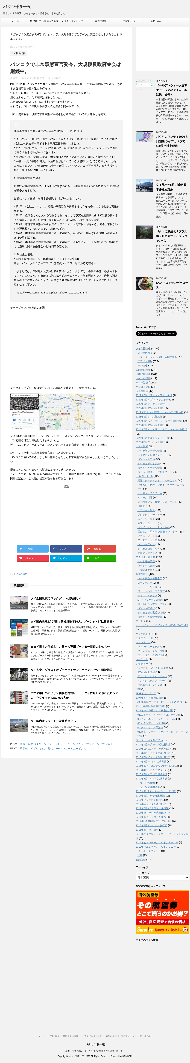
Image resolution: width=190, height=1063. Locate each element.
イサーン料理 (145, 497)
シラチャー (142, 663)
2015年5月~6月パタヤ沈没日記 (153, 757)
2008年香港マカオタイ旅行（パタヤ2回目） (160, 702)
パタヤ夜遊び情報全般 (150, 578)
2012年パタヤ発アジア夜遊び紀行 (154, 710)
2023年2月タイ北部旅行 (149, 416)
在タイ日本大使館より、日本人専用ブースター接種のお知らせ (70, 646)
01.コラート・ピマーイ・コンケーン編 (159, 714)
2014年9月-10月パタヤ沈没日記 (153, 748)
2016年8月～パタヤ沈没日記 (151, 778)
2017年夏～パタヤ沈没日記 (151, 812)
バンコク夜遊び (146, 608)
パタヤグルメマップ (72, 21)
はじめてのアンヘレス (150, 684)
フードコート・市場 (149, 540)
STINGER (127, 1056)
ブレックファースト (149, 514)
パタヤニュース (144, 638)
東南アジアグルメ (147, 552)
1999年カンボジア (146, 693)
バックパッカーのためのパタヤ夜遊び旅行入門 (162, 625)
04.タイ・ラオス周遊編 (150, 727)
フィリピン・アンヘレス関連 (152, 667)
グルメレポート (144, 476)
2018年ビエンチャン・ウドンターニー (157, 842)
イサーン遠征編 (146, 782)
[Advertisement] (66, 512)
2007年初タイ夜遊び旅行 (149, 697)
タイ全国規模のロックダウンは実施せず (56, 598)
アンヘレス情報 (146, 672)
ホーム (15, 21)
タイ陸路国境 (145, 352)
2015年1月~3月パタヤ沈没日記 (153, 753)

» **WHAT THE TASK REQUIRES**:
Print the listing lines between the one holding "2012年パタヤ発アジア夜遊び紀行 (154, 710)" and the one holding "タイ全国規模のロックダウンは実施せず (56, 598)", inclusive, copying each line unchanged.

» **OUTPUT FOR THIS EXERCISE**:
2012年パタヤ発アジア夜遊び紀行 (154, 710)
2023年2月タイ北部旅行 (149, 416)
在タイ日本大使館より、日本人専用ブースター接種のお知らせ (70, 646)
01.コラート・ピマーイ・コンケーン編 (159, 714)
2014年9月-10月パタヤ沈没日記 (153, 748)
2016年8月～パタヤ沈没日記 (151, 778)
2017年夏～パタヤ沈没日記 (151, 812)
バンコク夜遊び (146, 608)
パタヤグルメマップ (72, 21)
はじめてのアンヘレス (150, 684)
フードコート・市場 (149, 540)
STINGER (127, 1056)
ブレックファースト (149, 514)
パタヤニュース (144, 638)
東南アジアグルメ (147, 552)
1999年カンボジア (146, 693)
バックパッカーのためのパタヤ夜遊び旅行入門 (162, 625)
04.タイ・ラオス周遊編 (150, 727)
フィリピン・アンヘレス関連 (152, 667)
グルメレポート (144, 476)
2018年ビエンチャン・ウドンターニー (157, 842)
イサーン遠征編 (146, 782)
[Advertisement] (66, 512)
2007年初タイ夜遊び旅行 (149, 697)
タイ全国規模のロックダウンは実施せず (56, 598)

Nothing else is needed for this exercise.